The Shimon Peres Proposal

The New York Times reported yesterday that the President of Israel, Shimon Peres, had come up with a suggestion for dealing with fraud and other abuses on Wall Street. During a Sabbath dinner last week, Peres reportedly proposed that, instead of giving huge bonuses to executives of failed banks and Wall Street firms, large bonuses should be given to federal employees who sniff out the next Bernie Madoff or expose the next financial derivatives scheme à la Lehman Brothers.

The proposal is a very good one, and it goes deeper than what it seems like on the surface. It is not the most sophisticated of political tools, but it is one that most people can understand and embrace. It may not be fair to other federal employees, but desperate times call for desperate measures.

The core of the problem is bad governance. For decades, people who have worked as federal regulators have only done so long enough to make their next career move: to work on Wall Street with ten times the salary. This makes regulators unmotivated and decreases the skill of the regulatory institutions in general because of poor staff retention numbers.

Also, financial regulation is simply a game of cat and mouse, where regulators try to keep up with Wall Street’s innovations, but always lose. The reason: Wall Street employs ex-regulators who know how to structure everything relating to financial transactions so that they will be kept under the radar.

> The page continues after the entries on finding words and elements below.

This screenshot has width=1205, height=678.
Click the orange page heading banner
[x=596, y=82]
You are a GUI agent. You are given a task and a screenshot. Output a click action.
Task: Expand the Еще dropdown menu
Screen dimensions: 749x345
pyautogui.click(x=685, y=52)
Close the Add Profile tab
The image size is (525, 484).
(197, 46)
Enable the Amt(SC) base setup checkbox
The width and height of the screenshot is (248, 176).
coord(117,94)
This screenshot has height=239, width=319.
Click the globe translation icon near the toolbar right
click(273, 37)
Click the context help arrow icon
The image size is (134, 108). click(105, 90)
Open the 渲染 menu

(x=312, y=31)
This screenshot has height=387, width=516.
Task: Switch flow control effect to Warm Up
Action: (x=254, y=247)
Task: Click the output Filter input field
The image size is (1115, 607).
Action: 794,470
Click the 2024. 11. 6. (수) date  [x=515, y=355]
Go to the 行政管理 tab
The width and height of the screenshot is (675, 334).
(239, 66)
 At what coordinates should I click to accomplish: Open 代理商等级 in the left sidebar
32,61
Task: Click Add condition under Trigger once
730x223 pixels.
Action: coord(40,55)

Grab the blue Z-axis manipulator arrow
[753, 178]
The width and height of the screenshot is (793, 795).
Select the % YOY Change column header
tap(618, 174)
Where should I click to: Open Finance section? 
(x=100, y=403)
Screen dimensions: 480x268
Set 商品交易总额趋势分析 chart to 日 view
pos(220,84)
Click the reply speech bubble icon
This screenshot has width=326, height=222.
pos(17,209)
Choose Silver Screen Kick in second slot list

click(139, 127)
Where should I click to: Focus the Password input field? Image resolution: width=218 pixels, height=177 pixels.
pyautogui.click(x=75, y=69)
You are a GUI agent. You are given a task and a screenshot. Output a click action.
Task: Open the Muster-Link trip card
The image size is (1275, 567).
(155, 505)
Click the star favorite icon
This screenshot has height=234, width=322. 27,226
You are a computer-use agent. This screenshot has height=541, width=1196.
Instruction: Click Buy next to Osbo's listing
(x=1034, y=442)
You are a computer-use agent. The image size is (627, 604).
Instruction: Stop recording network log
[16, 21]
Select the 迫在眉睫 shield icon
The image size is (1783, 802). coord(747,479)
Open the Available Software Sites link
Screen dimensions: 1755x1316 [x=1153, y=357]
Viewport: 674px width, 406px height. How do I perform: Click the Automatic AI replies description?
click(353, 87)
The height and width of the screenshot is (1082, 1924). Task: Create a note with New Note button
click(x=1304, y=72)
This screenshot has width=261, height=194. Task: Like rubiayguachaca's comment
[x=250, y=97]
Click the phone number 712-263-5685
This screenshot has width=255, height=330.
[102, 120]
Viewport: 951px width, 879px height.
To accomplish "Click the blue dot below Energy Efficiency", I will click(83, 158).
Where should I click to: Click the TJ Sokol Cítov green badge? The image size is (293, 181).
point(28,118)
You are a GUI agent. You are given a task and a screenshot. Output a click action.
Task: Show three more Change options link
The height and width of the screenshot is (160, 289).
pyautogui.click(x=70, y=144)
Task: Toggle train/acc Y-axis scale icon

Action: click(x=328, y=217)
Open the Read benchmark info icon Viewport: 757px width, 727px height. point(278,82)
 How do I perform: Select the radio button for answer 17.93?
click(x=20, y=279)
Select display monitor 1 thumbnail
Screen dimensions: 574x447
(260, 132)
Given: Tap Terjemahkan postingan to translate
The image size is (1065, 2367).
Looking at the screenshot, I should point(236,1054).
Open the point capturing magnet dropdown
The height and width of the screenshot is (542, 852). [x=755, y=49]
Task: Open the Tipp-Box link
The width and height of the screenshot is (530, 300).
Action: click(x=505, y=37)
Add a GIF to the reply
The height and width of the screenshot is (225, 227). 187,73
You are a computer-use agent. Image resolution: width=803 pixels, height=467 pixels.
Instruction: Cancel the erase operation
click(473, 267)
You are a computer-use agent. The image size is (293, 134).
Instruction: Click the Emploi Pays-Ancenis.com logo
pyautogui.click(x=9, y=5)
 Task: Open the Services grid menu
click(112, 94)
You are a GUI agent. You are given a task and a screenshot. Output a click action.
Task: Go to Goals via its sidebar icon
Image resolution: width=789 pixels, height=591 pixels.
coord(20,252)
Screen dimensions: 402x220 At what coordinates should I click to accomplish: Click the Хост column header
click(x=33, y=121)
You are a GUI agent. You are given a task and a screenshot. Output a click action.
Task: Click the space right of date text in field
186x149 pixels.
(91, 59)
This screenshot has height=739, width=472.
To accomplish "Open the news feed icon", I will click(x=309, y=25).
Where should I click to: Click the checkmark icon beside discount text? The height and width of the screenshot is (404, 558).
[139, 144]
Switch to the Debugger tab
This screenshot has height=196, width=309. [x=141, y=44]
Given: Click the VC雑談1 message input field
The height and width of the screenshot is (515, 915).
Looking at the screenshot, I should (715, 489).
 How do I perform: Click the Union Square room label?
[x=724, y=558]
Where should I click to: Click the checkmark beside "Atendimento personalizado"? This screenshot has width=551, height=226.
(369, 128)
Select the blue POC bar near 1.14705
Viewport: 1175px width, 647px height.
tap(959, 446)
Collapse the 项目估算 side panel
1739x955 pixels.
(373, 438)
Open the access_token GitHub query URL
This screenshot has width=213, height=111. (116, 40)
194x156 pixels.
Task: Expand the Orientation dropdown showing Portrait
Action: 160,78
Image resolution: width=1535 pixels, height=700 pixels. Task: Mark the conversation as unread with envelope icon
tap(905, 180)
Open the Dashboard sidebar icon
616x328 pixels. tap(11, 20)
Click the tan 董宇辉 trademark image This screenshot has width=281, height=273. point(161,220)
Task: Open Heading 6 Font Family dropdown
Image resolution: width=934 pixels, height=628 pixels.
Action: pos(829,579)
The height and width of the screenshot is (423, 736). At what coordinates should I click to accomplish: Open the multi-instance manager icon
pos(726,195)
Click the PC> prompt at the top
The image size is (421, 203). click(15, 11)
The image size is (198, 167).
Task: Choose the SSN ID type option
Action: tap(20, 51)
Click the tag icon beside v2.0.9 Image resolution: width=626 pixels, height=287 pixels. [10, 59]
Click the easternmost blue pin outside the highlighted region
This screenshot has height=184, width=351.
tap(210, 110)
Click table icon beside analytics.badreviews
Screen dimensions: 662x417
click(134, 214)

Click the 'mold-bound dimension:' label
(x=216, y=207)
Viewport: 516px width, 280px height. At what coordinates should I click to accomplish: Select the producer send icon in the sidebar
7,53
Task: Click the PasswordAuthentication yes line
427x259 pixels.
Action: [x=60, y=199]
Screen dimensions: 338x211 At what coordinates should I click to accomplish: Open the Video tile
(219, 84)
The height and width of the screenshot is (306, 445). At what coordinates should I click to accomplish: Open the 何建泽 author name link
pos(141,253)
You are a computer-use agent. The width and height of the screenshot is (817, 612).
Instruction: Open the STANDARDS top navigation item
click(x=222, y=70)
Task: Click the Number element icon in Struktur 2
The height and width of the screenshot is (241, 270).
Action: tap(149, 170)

The situation for federal regulators is very similar to that of Mexican policemen who can’t feed their families on their salaries and turn to the drug trade to make much needed money. I don’t think the families of regulators are starving, but when prosperity is put into a relative context, as it always is, they might as well be. The incentive to move to Wall Street is simply far too great.

People who work for the United States government are actually not that poorly paid from a comparative perspective. They get a fair salary and pension, a good amount of vacation time, good work hours and are allowed time with their families. In most respects, working for the U.S. government closely resembles working in a middle-class job in the EU, where all jobs, whether private or government paid, come with such benefits.

So, theoretically, I disagree with the fact that financial regulators should be paid much more than other federal employees. However, this is a crisis if gigantic proportions, and because Wall Street is the biggest part of people’s financial well-being, problems with fraud and schemes can rock the foundations of society.

I hereby suggest a few more details to the Shimon Peres proposal:

- give regulators who expose fraud and schemes a share of the fines in the eventual court settlement

- increase incentives for the already enacted whistle-blower compensation with respect to Wall Street firms

- consolidate all financial regulatory agencies into one huge agency

- consolidate all financial regulation into clear, simple, federal legislation (this is definitely easier said than done)

Moreover, I advise that the winner-takes-all voting system should be destroyed.